(EXERCISE DATA begins)
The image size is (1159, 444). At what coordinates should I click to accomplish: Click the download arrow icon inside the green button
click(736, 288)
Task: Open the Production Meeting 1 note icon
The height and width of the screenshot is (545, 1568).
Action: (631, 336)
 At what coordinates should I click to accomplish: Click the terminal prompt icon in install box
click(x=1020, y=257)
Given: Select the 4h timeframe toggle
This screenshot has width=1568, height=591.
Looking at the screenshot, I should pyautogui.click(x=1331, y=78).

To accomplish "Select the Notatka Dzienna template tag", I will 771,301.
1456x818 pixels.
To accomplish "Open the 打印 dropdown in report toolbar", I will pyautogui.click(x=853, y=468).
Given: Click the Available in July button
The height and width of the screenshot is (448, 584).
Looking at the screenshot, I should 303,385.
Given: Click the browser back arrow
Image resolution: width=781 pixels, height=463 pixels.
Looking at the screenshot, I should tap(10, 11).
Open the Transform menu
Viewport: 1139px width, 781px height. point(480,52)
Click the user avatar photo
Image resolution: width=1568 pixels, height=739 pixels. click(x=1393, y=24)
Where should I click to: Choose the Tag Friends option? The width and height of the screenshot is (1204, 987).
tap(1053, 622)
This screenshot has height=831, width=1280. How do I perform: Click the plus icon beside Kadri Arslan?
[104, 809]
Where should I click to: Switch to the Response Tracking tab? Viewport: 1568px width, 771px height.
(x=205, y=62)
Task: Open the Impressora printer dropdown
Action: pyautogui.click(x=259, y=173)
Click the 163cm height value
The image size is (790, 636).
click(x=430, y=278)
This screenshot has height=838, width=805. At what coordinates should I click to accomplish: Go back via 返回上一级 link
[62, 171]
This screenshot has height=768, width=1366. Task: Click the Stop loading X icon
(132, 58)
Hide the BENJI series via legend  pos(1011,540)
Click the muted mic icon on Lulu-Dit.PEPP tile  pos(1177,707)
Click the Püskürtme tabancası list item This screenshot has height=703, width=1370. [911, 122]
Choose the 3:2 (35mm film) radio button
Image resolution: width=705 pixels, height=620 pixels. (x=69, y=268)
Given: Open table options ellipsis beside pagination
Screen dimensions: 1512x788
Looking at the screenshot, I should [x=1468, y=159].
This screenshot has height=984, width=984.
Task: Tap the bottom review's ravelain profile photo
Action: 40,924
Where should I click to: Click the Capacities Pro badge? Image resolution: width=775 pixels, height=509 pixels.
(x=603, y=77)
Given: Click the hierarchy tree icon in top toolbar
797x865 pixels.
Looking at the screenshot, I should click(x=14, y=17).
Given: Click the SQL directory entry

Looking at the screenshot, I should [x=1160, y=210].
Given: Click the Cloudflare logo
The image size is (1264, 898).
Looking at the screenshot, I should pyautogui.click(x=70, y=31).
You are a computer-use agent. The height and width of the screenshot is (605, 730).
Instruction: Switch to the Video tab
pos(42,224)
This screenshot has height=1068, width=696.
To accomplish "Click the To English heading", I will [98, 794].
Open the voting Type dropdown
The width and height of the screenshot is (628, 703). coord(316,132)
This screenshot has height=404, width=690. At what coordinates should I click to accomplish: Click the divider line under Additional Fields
(EXERCISE DATA ends)
● **INSTRUCTIONS FOR THE TASK**: Taking the entries above, restate exactly those lines that fall between the line with "Given: Click the Available in July button" and the line with "Given: Click the browser back arrow", keeping both of those lines too.

● **EXERCISE SOLUTION**:
Given: Click the Available in July button
The height and width of the screenshot is (448, 584).
Looking at the screenshot, I should 303,385.
Given: Click the browser back arrow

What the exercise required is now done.